WARM GINGER, APPLE AND CABBAGE SLAW

Serves 4.

This warm slaw is as much a condiment as it is a side dish. Spoon it over roasted or grilled salmon or under sautéed scallops, or serve it with roast pork or chicken. Like most cooked cabbage dishes, this tastes best the day it's made.

• 1 to 2 tbsp. mild olive or vegetable oil

• 2 tsp. finely minced or grated ginger root

• 1 Granny Smith apple, peeled, cored and coarsely grated

• 1/2 head green cabbage (about 3/4 lb.), quartered, cored and thinly sliced

• 2 tbsp. mirin (Japanese sweet cooking wine)

• 2 tbsp. water

• Salt

• 2 tbsp. apple cider vinegar

Directions

Add enough of the oil to lightly coat the bottom of a large sauté pan or skillet, and heat over medium-high heat.
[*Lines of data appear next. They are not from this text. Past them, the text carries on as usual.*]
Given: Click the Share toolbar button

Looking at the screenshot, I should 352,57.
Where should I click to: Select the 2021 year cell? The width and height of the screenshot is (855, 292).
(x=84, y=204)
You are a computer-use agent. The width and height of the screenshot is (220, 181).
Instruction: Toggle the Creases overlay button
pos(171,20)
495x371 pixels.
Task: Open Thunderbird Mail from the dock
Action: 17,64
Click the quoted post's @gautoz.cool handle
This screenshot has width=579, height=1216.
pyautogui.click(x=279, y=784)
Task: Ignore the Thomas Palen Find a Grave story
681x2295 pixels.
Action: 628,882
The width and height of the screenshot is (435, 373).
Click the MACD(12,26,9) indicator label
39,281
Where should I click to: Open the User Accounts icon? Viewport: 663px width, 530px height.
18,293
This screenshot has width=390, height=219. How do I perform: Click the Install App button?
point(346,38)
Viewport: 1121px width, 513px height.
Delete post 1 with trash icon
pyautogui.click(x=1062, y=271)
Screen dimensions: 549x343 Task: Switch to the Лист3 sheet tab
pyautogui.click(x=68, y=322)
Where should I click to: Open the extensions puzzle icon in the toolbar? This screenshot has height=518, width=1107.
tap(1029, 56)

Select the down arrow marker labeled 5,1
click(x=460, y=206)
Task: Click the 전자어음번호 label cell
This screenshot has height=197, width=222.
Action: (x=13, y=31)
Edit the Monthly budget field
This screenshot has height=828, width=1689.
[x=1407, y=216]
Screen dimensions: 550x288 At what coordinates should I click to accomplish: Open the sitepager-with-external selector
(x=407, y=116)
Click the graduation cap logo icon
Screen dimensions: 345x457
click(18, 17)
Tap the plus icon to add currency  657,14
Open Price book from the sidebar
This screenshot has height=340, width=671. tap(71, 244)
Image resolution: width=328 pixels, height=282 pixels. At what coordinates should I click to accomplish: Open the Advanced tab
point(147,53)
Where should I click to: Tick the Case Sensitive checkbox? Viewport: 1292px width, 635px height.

Add the ginger and cook for 1 minute, then add the apple and cook for about 3 minutes, stirring, until the apple starts to soften. Add the cabbage, then the mirin, water and salt to taste. Cook about 8 minutes, using tongs to turn the mixture over every minute or so, until it has softened and the liquid has almost all evaporated. Add the vinegar and cook for 2 minutes. Serve hot or keep warm until ready to serve.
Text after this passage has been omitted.